• **Problems to work on**:
**a)** In the Avino results summary, why does the company have room to self-fund key capital projects? Answer in one to three sentences.
**b)** List every section heading in the Avino results summary.
─── Passage given ───
Record Revenues and Earnings Break Company Highs

Avino reported full‑year 2025 revenue of $92.2 million, with more than $30 million generated in Q4 alone, both company records. Net income reached $26.6 million, or $0.17 per share for the year, while adjusted earnings jumped about 121% year over year to $46.5 million, or $0.29 per share, underscoring a sharp improvement in underlying profitability.

Balance Sheet Strength Underpins Growth Flexibility

The company closed the year with $102 million in cash and $99 million in working capital, giving it substantial financial firepower. With no secured debt beyond equipment leases, Avino has room to self‑fund key capital projects, absorb volatility, and move opportunistically on expansion without immediate reliance on equity or expensive borrowing.

Robust Cash Flow Fuels Capital Plans

Operating cash flow before working capital reached $19 million in Q4 and $35.3 million for the full year, or $0.22 per share, highlighting the asset base’s cash‑generating capacity. Free cash flow, excluding La Preciosa development spending, totaled $15.6 million in Q4 and $24.3 million for 2025, giving the miner internal funding for drilling, studies, and incremental mine development.

Return to Primary Silver and Steady Output

Silver accounted for 54% of Q4 revenue, the first time since before 2020 that it exceeded half of sales, signaling a clear shift back toward primary silver status. Production held steady at around 2.6 million silver‑equivalent ounces, even as total mill feed increased 14% year over year, indicating stable throughput and operational reliability.
─── Dataset content ───
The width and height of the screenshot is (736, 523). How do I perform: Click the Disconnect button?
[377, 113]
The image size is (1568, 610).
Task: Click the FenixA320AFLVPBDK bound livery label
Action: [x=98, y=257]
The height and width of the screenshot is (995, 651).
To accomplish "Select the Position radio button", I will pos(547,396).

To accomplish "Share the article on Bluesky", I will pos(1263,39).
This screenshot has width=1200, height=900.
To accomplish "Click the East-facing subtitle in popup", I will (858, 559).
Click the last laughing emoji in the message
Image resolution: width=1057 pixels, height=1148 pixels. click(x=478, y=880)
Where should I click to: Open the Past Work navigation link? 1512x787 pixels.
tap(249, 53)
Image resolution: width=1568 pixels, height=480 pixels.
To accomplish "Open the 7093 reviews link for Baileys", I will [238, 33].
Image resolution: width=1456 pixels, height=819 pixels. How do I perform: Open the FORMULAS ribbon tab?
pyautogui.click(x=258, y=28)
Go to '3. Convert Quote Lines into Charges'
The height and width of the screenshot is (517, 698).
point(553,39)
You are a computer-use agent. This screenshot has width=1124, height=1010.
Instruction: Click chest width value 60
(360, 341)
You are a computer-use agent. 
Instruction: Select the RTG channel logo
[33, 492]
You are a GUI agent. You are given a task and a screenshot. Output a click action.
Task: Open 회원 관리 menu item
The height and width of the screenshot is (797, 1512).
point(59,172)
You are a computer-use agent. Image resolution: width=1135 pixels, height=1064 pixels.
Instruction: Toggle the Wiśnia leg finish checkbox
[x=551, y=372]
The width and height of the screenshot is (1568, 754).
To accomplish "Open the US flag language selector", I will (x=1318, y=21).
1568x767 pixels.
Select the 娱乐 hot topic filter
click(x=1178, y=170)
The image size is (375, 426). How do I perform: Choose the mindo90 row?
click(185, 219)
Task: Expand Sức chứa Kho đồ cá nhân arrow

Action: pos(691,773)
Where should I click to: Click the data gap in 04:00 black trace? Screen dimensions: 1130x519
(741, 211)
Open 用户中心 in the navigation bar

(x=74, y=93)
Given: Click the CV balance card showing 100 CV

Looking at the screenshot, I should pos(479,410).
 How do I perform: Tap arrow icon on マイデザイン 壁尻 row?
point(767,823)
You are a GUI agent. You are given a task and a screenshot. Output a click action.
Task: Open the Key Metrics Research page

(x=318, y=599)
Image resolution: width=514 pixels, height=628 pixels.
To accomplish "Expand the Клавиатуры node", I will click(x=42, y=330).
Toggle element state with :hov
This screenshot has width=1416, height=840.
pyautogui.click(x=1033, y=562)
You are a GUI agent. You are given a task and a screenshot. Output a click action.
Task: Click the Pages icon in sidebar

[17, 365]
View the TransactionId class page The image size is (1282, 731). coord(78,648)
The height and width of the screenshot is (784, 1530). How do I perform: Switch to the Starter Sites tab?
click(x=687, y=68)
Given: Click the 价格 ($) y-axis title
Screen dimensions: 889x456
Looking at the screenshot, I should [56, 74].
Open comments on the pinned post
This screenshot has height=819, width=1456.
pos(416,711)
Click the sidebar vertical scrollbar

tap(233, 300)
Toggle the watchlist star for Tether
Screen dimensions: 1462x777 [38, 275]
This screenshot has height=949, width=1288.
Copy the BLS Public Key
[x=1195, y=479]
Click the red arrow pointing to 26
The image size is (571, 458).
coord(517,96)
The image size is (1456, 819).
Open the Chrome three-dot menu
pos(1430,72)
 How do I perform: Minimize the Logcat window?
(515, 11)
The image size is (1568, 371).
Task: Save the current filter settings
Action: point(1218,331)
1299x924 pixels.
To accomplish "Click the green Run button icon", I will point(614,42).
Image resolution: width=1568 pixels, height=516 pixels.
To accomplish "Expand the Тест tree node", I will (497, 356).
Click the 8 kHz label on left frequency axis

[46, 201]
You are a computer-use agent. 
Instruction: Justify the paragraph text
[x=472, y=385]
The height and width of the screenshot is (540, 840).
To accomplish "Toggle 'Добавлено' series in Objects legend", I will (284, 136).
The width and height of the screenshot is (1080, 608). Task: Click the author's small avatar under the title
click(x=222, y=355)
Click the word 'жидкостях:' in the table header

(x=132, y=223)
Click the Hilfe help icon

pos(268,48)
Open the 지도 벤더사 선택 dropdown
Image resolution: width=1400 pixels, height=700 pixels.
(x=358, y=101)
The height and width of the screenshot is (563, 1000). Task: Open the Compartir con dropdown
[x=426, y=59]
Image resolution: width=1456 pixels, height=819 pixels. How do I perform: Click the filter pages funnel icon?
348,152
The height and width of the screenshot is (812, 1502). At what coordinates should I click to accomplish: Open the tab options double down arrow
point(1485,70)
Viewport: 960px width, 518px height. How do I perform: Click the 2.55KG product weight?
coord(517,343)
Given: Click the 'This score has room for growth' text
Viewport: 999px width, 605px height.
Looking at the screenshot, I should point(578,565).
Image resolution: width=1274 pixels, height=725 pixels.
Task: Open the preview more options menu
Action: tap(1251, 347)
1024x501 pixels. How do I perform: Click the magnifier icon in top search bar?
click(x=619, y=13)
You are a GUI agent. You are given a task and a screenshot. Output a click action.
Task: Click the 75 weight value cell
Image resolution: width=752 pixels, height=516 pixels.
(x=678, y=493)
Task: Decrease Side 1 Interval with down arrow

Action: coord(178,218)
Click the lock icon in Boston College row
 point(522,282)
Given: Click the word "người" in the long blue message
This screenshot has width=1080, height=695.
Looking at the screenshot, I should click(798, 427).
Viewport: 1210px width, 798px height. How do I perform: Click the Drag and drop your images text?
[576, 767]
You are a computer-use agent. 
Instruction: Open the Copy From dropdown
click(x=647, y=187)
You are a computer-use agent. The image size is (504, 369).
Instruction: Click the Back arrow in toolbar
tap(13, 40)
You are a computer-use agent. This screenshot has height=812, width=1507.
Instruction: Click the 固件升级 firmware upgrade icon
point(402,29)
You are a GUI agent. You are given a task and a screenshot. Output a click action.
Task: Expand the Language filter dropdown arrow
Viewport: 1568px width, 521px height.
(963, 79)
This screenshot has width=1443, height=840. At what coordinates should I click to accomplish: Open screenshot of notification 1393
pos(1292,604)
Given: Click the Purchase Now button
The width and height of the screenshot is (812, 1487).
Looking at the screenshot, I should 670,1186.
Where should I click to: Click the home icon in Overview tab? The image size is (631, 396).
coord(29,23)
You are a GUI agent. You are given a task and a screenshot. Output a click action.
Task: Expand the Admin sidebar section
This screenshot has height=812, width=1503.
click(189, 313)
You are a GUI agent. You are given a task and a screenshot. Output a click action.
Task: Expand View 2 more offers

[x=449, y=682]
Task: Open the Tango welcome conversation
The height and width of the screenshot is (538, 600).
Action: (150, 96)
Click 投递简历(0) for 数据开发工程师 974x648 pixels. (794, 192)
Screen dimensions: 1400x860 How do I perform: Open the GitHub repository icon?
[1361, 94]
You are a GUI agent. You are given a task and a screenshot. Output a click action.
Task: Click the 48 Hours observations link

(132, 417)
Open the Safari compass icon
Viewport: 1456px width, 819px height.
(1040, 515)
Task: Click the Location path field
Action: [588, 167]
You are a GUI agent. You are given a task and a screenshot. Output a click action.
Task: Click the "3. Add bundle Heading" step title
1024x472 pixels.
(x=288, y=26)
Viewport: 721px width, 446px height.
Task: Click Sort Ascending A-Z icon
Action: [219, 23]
───
• **Results**:
**a)** Avino closed the year with $102 million in cash and $99 million in working capital. It also has no secured debt beyond equipment leases. This lets it fund projects without immediate reliance on equity or expensive borrowing.

**b)**
- Record Revenues and Earnings Break Company Highs
- Balance Sheet Strength Underpins Growth Flexibility
- Robust Cash Flow Fuels Capital Plans
- Return to Primary Silver and Steady Output